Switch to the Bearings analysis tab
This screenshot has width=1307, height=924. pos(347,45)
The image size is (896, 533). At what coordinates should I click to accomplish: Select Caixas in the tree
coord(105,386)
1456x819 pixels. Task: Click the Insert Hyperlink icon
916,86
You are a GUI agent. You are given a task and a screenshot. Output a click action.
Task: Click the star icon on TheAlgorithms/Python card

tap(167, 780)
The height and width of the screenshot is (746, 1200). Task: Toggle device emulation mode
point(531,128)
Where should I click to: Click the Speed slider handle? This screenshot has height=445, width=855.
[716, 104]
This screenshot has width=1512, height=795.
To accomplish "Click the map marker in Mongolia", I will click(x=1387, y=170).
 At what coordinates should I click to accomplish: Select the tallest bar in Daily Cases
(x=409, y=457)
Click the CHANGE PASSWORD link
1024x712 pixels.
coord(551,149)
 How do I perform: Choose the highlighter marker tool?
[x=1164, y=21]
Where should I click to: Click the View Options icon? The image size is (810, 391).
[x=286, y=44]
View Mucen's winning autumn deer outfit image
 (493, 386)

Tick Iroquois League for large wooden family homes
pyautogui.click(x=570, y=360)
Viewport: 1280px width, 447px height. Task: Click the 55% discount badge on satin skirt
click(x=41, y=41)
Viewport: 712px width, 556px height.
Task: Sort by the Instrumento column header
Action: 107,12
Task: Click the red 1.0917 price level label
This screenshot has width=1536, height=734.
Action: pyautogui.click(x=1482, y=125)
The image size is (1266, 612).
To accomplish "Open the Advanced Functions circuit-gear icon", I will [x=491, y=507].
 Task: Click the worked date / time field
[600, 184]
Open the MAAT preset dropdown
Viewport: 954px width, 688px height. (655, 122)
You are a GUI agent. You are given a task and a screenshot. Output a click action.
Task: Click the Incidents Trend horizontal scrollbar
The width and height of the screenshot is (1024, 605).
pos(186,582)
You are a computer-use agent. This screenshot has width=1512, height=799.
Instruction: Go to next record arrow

··········

Collect every line of the records above that contains the string "coordinates", treating uppercase and lowercase letters as distinct.

The image size is (896, 533). At what coordinates should I click to accomplish: Select Caixas in the tree
 At what coordinates should I click to accomplish: Select the tallest bar in Daily Cases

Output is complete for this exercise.